What are the primary challenges you’re currently facing? 

I think any machine learning company works with a bottleneck when it comes to data, but it's especially constraining for us at this point in time, because we are working on clinical validation in Kenya and the datasets that we get from local screening facilities are all physical. That means we take a lot of time to clean the data and preprocess it before we can use it in our machine learning workflows to validate our capabilities in a local context. The first few months we were working on Vectorgram, we went to do our first customer interviews at the hospitals in Kenya and we saw all of the physical films in very large rooms. We decided to pivot and work on building the entire infrastructure set, not just AI powered mammography tools, but also electronic medical records digitisation software because that will help bring all of that data in many facilities that are currently physical. After spending a few weeks on it, however, we felt it best to roll back the pivot to just focus on AI-powered mammography because of how much impact we could achieve on this specific aspect of such a large, interconnected problem. Digitization is still  a problem that keeps looming over us because for most Kenyan facilities that we want to partner with to get their historical data, we first have to digitise their records. That's why we're also trying to get third party data licensing partners who would have already digitised, pre-processed and cleaned the data. With more funding, we could make our search more expansive and more extensive with a wider area of reach and bigger datasets to acquire. But right now, the problem is in finding those datasets in the first place. So we are looking to get dataset processing partners who we can team up with to get this data and help increase the scale of our capabilities even further.

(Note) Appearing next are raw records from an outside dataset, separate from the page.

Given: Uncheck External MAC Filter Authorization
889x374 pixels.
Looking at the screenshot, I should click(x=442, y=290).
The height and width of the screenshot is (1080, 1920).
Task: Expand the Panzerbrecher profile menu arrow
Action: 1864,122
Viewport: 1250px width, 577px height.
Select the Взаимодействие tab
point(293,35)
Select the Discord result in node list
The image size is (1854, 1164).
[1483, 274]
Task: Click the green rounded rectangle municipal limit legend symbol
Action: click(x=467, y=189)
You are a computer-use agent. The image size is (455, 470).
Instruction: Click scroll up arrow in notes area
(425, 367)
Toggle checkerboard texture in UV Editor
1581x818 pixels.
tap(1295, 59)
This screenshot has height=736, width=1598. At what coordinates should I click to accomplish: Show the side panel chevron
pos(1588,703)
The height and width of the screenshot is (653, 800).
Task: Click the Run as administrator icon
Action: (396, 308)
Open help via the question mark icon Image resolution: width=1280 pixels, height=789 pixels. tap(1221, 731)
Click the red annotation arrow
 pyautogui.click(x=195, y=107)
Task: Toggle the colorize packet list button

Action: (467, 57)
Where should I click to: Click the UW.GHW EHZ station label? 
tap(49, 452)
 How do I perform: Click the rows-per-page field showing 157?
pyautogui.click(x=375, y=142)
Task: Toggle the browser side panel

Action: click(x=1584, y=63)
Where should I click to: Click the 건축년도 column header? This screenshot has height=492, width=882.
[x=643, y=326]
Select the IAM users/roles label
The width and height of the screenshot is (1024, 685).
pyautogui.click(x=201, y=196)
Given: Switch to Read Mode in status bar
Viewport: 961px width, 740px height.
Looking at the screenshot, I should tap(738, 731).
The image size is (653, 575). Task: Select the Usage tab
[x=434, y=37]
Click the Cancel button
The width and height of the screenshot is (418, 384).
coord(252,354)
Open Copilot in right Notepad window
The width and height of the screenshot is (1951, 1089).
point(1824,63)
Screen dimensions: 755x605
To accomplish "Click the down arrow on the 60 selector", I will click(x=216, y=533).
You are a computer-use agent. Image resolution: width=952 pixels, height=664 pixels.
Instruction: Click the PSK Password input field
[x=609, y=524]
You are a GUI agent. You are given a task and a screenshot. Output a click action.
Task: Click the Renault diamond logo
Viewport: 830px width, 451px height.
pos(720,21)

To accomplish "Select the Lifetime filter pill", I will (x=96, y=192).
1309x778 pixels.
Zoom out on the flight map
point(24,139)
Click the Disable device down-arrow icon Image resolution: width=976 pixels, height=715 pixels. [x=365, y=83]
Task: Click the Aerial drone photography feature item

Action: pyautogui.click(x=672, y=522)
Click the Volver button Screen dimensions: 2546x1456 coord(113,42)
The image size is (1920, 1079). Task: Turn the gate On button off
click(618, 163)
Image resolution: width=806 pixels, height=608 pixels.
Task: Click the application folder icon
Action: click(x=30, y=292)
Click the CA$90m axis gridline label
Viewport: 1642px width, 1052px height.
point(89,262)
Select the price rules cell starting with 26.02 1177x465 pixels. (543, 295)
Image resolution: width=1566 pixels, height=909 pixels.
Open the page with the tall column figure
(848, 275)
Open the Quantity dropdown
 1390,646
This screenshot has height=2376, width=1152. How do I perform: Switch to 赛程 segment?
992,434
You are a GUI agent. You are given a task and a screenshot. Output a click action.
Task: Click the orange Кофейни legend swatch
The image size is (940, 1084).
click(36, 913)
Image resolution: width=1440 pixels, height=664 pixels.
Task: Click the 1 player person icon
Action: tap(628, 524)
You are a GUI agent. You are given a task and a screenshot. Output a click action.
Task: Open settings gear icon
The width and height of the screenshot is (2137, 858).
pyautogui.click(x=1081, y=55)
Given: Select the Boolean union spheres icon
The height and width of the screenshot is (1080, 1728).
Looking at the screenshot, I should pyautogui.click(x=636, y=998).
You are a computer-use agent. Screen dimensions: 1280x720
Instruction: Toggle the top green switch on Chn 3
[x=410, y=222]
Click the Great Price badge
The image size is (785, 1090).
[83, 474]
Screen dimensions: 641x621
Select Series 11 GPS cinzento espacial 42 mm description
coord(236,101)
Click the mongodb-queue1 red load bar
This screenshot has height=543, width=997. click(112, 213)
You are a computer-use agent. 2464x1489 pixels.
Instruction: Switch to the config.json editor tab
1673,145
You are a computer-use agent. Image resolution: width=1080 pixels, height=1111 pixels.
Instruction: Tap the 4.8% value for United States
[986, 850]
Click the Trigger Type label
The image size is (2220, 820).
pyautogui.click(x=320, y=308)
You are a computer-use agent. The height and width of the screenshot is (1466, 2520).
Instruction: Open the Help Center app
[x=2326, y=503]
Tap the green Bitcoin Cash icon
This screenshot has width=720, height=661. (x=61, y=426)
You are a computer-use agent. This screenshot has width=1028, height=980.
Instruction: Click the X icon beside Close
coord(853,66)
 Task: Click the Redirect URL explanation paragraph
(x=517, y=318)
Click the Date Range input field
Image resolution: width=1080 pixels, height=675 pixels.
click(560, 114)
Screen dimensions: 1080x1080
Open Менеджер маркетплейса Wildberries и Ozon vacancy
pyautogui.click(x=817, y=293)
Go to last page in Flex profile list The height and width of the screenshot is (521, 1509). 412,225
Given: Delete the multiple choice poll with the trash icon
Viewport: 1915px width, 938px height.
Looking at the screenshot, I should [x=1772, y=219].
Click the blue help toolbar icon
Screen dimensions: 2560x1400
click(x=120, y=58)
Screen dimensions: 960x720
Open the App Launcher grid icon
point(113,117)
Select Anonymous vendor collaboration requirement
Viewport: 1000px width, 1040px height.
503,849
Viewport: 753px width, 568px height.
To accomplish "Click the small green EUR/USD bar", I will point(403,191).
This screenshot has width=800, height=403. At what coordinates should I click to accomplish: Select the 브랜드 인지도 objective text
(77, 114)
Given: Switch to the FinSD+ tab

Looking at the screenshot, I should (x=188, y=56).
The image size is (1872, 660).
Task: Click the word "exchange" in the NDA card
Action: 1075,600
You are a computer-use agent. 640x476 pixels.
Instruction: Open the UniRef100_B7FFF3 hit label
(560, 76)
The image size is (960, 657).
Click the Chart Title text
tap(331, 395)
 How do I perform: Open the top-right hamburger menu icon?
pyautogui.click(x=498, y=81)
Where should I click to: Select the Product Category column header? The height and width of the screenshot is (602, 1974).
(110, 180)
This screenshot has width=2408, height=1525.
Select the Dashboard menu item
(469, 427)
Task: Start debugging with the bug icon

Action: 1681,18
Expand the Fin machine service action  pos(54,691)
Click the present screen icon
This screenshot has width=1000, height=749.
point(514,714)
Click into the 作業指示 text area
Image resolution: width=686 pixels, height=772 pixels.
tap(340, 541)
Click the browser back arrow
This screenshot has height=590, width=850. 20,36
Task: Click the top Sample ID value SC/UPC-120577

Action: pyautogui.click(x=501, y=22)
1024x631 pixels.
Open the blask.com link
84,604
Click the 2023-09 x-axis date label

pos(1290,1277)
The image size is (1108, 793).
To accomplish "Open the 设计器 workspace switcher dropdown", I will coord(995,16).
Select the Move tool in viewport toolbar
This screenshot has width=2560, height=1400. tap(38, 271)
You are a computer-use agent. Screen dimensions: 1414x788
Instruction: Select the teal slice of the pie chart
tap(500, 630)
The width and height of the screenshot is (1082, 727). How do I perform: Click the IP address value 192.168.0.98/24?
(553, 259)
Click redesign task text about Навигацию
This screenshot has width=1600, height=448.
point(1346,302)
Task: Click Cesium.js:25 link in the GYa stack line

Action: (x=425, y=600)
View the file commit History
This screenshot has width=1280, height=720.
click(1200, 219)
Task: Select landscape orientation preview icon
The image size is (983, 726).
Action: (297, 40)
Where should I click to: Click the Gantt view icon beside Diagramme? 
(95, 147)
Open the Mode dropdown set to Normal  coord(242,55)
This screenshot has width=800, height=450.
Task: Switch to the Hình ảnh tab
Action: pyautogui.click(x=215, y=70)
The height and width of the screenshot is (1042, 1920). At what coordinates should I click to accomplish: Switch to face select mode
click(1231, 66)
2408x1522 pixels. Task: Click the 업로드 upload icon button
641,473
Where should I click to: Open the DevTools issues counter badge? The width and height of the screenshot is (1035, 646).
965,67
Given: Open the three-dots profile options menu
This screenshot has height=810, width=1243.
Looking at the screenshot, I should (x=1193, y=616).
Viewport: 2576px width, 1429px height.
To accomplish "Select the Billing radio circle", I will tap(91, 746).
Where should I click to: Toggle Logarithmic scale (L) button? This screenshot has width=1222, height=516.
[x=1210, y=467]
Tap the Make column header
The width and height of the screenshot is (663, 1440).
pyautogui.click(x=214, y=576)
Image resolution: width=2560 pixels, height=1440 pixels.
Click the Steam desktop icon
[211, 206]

What is a lesson you have learned that might help other innovators?

Sometimes the problem that you want to solve seems very large and amorphous and you might  find yourself working with vague targets at the early stages. Your momentum might feel unfocused, like you’re not heading in a specific direction. I think a lesson that I have picked up so far to help address this is to think of your startup’s absolute end goal. For us, it's helping to save the lives of 70 million African women through early breast cancer diagnosis that is powered by AI tools at Vectogram. So think of that big hairy end goal and then translate that into mid-term action points, and then translate that down further into day-to-day things that you can then build on on a weekly, monthly basis. Then you hope that, with enough execution and consistency, you can end up hitting that big end goal. The vagueness of targets will make any early-stage startup move slower than you should, and speed and momentum are everything for startups in a stage like ours. Translating your end goals into a roadmap and making your daily goals become based on that roadmap is a useful rule of thumb for focusing your momentum in a specific direction.

How has Villgro impacted your growth? 

The partners that Villgro has brought together are pretty remarkable. For many early stage African startups like ours, before you would get exposure to all of these partners at the same time, you would need to go through a couple of incubation programs and have more traction and execution under your belt. Villgro has done the work of several incubation programs in one by bringing all of these partners together. For example, NVIDIA has been really helpful to us as an AI company because they provide us with credits to help train our models on larger scales. We wouldn't be operating at such scales if it wasn't for this collective of partners that Villgro brought together for the AI4H program. 

Beyond the resources that all the partners are able to provide, the main benefit we’ve received from Villgro is consistency. We meet our advisors and mentors from Villgro every two weeks. It definitely helps us not only to set actionable and realistic goals, but to be consistent with them because we have experienced mentors who can hold us accountable and step in when they need to help direct our energy and our attention into the right path. This has provided the fuel that Vectorgram needed at this stage to keep on executing in the right direction and to not stop even if the challenges outweigh the positives at certain parts of the journey.